Au plan politico-administratif, il y a une répartition des niveaux de gouvernance. Certaines entités politiques pré-coloniales d’Afrique ( GHANA, MALI, SONGHAI, ASHANTI etc. ) ont mis en place des formes plus ou moins décentralisées allant de l’autonomie des structures locales (provinces, royaumes, villages...), à la Fédération Lébou au Sénégal ou la confédération ASHANTI du Ghana actuel. Dans tous ces royaumes ou empires, les pays vassaux donc vaincus, paient un tribut ne sont pas intégrés. Ils conservent une certaine autonomie. Cette option décentralisée participe, pour ces entités pluriethniques, des mécanismes de prévention et de régulation des crises par le respect de l’autre même s’il est un vaincu. Les différentes communautés ( ethnies) appelées à vivre ensemble dans ces espaces mettront elles aussi en place des méthodes pouvant favoriser leur cohabitation en recourant par exemple aux correspondance ethno-patronymique. Ce système fait qu’ en Afrique de l’Ouest des populations

haoussa, dogon, ouolof, baoulé, toma, guerzé, kissi, etc. peuvent, à la faveur d’un déplacement loin du pays d’origine, prendre des patronymes dans leur milieu d’accueil. Exemple, le nom Diop du Sénégal devient Traoré au Mali et inversement. Le cousinage à plaisanterie mythique ( au Sénégal entre les Séréres et les toucouleurs, Joola-Séréres) qui autorise les moqueries les plus sarcastiques, tout se termine par de franches rigolades. Cette pratique, s’accompagne de l’interdit absolu de verser le sang de son cousin, donc la guerre n’a pas la place dans ces rapports. Ces rapports entre différentes ethnies constituent un véritable "capital social" qui a toujours joué un rôle déterminant dans le dialogue entre les communautés, particulièrement dans les situations conflictuelles et ont renforcé la volonté de vire ensemble dans la diversité.

La colonisation est venue comme une rupture dans la gouvernance.
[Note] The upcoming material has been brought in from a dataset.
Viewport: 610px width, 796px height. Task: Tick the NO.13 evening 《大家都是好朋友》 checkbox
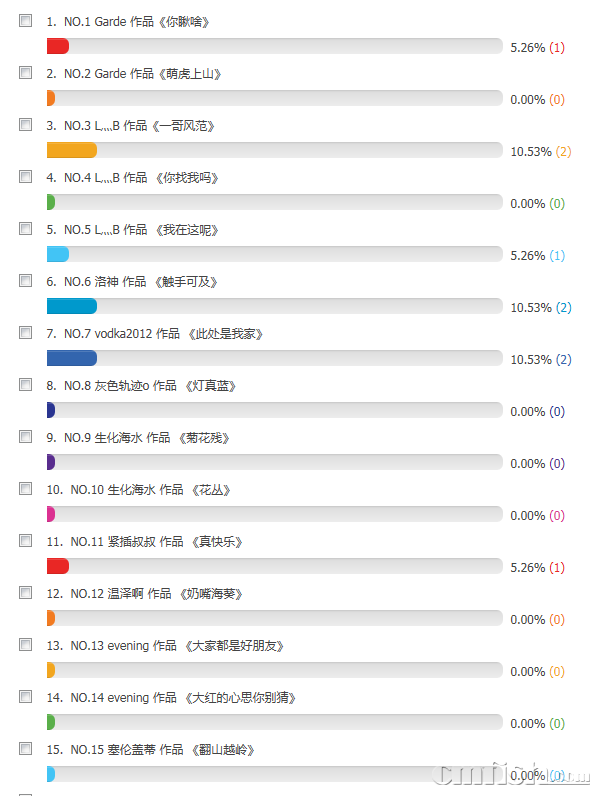point(25,645)
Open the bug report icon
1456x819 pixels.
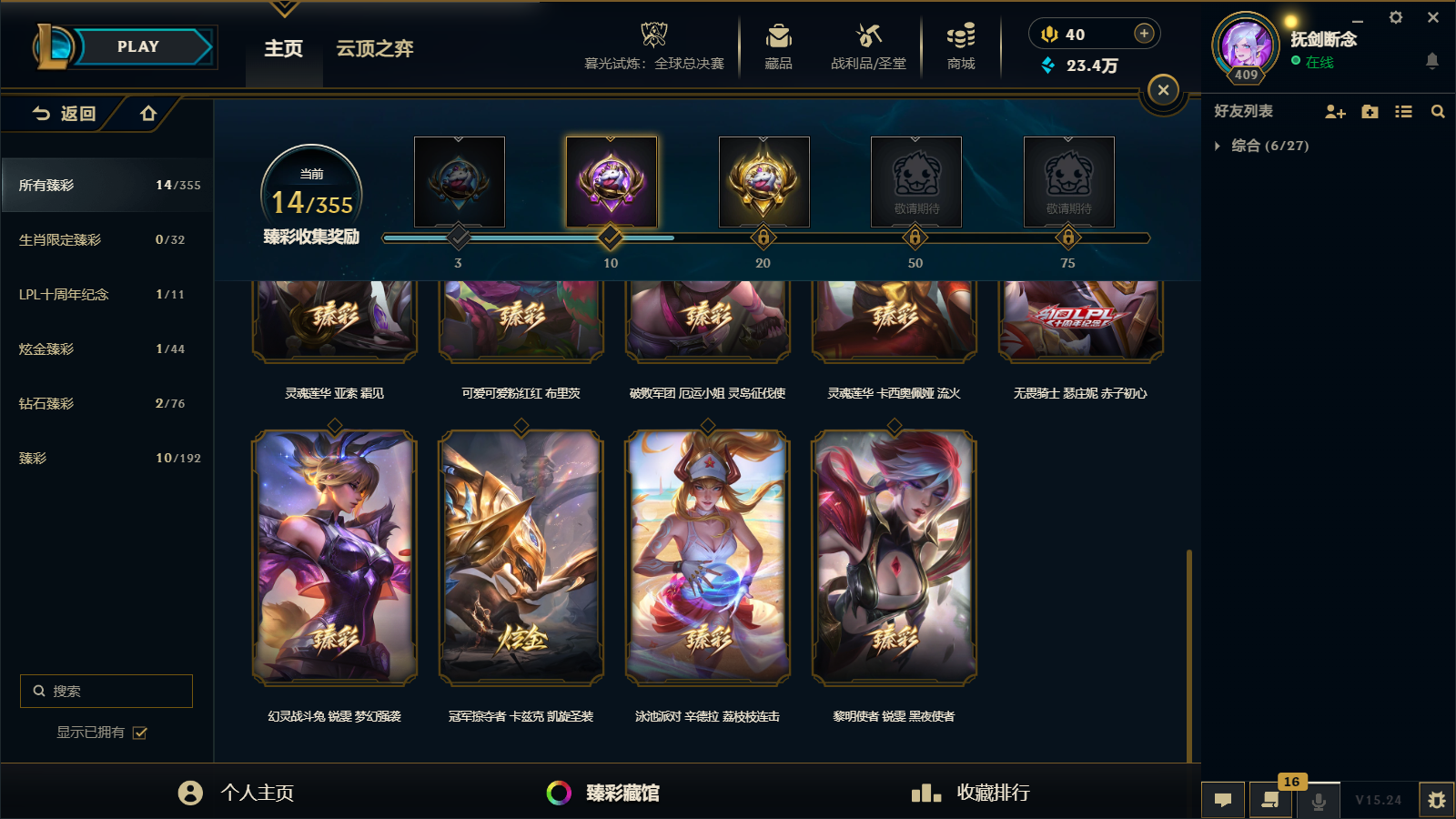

L’indépendance, au lieu d’être une occasion pour les Africains d’associer les apports positifs de l’extérieur et ce qu’il y avait de meilleur dans le patrimoine africain de la gouvernance, a été souvent le point de départ d’une ruée vers le pouvoir brut en amalgamant le pire de l’Afrique au pire de l’extérieur. Les fonctions de l’Etat dont l’Afrique a hérité, c’est souvent un état jacobin centralisateur dans lequel sont intégrés des éléments de la culture africaine favorables à la personnalisation et à la concentration du pouvoir. On a privilégié l’emballage du système, non l’esprit qui justifie l’institution: la soumission à la mère des lois qu’est la Constitution, la permanence, l’impersonnalité de l’Etat, sa distance et sa neutralité minimale à l’égard des citoyens ou des partis considérés comme égaux, le respect de la séparation des pouvoirs. En Afrique l’exécutif accapare souvent tout l’espace et s’identifie à l’Etat au détriment du législatif et du Judiciaire.